> **What you will do**
Identify every line in the records below that contains the word "Uncheck", and copy each one. Match case exactly.

> **Provided data**

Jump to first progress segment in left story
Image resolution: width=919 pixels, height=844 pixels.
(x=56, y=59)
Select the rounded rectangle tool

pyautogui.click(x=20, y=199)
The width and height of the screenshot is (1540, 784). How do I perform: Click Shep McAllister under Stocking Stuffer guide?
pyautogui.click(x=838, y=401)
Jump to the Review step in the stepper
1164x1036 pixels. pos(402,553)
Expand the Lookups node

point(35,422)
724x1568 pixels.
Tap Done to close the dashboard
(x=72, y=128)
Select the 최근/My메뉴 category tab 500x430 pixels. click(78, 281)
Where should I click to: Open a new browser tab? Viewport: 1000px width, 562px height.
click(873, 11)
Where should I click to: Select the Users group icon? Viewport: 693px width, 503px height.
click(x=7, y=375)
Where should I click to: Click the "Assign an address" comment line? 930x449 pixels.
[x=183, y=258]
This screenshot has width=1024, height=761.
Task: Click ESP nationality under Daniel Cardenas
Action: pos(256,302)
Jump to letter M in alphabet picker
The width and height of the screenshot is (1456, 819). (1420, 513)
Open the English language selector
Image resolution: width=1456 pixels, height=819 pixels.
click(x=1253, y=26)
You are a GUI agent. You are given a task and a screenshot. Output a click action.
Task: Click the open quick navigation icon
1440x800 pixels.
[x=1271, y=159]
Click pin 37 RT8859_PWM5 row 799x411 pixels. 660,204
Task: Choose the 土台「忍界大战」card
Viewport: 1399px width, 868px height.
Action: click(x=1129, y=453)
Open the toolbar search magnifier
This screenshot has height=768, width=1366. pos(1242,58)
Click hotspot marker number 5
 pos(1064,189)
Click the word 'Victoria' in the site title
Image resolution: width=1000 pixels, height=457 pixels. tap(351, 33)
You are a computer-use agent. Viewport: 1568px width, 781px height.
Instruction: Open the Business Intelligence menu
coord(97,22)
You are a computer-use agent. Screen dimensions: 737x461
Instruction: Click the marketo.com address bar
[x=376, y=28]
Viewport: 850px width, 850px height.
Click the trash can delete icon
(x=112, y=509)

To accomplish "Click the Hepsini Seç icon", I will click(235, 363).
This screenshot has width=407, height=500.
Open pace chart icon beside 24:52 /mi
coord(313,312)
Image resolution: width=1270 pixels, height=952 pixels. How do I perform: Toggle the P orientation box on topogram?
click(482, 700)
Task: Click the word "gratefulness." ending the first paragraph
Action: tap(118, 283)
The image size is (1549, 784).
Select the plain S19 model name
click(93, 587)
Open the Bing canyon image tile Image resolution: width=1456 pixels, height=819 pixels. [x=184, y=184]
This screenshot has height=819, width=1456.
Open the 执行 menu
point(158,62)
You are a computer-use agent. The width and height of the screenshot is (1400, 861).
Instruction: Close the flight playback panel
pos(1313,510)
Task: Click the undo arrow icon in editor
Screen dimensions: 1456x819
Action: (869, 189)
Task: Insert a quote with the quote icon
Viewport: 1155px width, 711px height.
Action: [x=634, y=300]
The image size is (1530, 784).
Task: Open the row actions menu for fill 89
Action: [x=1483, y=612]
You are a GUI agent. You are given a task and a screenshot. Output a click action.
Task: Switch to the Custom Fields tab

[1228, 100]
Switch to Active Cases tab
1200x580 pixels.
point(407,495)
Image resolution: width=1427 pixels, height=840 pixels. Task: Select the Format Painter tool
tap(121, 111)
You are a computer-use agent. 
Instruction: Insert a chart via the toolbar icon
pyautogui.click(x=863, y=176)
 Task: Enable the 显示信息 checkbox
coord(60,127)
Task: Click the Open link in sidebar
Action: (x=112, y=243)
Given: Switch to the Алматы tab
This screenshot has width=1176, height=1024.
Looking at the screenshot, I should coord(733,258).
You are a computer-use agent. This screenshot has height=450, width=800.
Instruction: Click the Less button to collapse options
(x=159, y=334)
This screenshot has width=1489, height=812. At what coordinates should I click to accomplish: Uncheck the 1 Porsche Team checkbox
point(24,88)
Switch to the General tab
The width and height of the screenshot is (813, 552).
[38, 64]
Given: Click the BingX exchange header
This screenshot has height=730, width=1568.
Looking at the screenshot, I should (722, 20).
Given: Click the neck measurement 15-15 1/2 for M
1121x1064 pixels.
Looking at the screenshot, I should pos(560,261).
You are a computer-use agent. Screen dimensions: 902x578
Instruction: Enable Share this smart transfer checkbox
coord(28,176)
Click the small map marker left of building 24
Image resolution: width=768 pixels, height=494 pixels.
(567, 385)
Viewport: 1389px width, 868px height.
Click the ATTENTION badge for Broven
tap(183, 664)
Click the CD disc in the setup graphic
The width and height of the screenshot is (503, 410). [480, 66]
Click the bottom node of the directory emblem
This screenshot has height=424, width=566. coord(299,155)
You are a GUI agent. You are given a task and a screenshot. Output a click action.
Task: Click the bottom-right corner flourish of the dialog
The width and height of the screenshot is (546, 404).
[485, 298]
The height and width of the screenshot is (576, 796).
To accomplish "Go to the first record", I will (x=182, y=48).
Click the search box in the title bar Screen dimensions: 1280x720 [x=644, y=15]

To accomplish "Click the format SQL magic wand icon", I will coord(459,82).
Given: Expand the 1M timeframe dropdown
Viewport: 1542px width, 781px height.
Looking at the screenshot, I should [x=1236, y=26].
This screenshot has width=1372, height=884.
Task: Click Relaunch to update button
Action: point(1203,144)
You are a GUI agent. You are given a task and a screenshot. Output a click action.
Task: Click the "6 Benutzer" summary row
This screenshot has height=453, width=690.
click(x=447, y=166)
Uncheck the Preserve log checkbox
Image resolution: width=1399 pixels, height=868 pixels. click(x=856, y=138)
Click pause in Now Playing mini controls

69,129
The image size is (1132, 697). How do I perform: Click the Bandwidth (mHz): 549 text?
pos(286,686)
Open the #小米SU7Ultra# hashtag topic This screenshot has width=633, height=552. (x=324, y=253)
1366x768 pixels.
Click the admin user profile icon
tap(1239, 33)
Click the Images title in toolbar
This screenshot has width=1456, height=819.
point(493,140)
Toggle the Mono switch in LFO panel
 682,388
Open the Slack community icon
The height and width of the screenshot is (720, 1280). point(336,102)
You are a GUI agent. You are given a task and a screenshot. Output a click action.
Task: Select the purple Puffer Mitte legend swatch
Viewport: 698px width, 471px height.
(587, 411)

> **Solution for this task**
This screenshot has width=1489, height=812. At what coordinates should I click to accomplish: Uncheck the 1 Porsche Team checkbox
Uncheck the Preserve log checkbox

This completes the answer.